# What to work on
All records are to be printed again exactly as they appear.

[Collection entries]
★ ★ ★ ★ ★ ★ ★

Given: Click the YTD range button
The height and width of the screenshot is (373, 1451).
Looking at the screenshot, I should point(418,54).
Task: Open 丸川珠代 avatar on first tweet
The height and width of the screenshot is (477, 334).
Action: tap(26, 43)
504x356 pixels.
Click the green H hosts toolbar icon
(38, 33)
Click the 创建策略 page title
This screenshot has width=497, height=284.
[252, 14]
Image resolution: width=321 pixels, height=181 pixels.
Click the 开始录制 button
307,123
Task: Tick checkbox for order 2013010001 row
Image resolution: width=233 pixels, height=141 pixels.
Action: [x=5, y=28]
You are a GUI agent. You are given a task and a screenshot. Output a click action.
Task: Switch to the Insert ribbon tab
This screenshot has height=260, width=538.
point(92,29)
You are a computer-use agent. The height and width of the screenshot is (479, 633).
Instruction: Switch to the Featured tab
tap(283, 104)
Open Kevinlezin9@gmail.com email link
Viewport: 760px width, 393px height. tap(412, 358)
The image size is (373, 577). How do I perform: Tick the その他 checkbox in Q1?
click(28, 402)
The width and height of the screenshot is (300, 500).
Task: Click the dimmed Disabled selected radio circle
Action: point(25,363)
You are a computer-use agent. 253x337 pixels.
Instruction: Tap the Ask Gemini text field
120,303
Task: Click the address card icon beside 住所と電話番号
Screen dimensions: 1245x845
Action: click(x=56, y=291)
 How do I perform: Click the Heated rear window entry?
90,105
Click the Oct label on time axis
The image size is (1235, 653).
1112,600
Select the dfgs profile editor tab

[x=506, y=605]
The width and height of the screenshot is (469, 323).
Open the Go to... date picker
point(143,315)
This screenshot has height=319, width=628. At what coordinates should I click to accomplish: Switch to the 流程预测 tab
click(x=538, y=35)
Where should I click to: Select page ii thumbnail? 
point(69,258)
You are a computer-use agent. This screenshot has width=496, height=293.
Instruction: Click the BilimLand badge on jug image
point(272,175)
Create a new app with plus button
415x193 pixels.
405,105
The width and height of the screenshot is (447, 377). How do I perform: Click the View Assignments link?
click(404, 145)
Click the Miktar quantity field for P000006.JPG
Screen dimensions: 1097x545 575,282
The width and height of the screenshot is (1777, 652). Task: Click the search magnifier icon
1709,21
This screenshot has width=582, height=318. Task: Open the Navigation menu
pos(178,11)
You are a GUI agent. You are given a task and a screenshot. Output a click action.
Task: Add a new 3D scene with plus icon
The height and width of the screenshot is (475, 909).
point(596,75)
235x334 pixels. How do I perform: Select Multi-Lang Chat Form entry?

★ ★ ★ ★ ★ ★ ★

# Response to the task
Given: Click the YTD range button
The height and width of the screenshot is (373, 1451).
Looking at the screenshot, I should point(418,54).
Task: Open 丸川珠代 avatar on first tweet
The height and width of the screenshot is (477, 334).
Action: tap(26, 43)
504x356 pixels.
Click the green H hosts toolbar icon
(38, 33)
Click the 创建策略 page title
This screenshot has width=497, height=284.
[252, 14]
Image resolution: width=321 pixels, height=181 pixels.
Click the 开始录制 button
307,123
Task: Tick checkbox for order 2013010001 row
Image resolution: width=233 pixels, height=141 pixels.
Action: [x=5, y=28]
You are a GUI agent. You are given a task and a screenshot. Output a click action.
Task: Switch to the Insert ribbon tab
This screenshot has height=260, width=538.
point(92,29)
You are a computer-use agent. The height and width of the screenshot is (479, 633).
Instruction: Switch to the Featured tab
tap(283, 104)
Open Kevinlezin9@gmail.com email link
Viewport: 760px width, 393px height. tap(412, 358)
The image size is (373, 577). How do I perform: Tick the その他 checkbox in Q1?
click(28, 402)
The width and height of the screenshot is (300, 500).
Task: Click the dimmed Disabled selected radio circle
Action: point(25,363)
You are a computer-use agent. 253x337 pixels.
Instruction: Tap the Ask Gemini text field
120,303
Task: Click the address card icon beside 住所と電話番号
Screen dimensions: 1245x845
Action: click(x=56, y=291)
 How do I perform: Click the Heated rear window entry?
90,105
Click the Oct label on time axis
The image size is (1235, 653).
1112,600
Select the dfgs profile editor tab

[x=506, y=605]
The width and height of the screenshot is (469, 323).
Open the Go to... date picker
point(143,315)
This screenshot has height=319, width=628. At what coordinates should I click to accomplish: Switch to the 流程预测 tab
click(x=538, y=35)
Where should I click to: Select page ii thumbnail? 
point(69,258)
You are a computer-use agent. This screenshot has width=496, height=293.
Instruction: Click the BilimLand badge on jug image
point(272,175)
Create a new app with plus button
415x193 pixels.
405,105
The width and height of the screenshot is (447, 377). How do I perform: Click the View Assignments link?
click(404, 145)
Click the Miktar quantity field for P000006.JPG
Screen dimensions: 1097x545 575,282
The width and height of the screenshot is (1777, 652). Task: Click the search magnifier icon
1709,21
This screenshot has width=582, height=318. Task: Open the Navigation menu
pos(178,11)
You are a GUI agent. You are given a task and a screenshot. Output a click action.
Task: Add a new 3D scene with plus icon
The height and width of the screenshot is (475, 909).
point(596,75)
235x334 pixels. How do I perform: Select Multi-Lang Chat Form entry?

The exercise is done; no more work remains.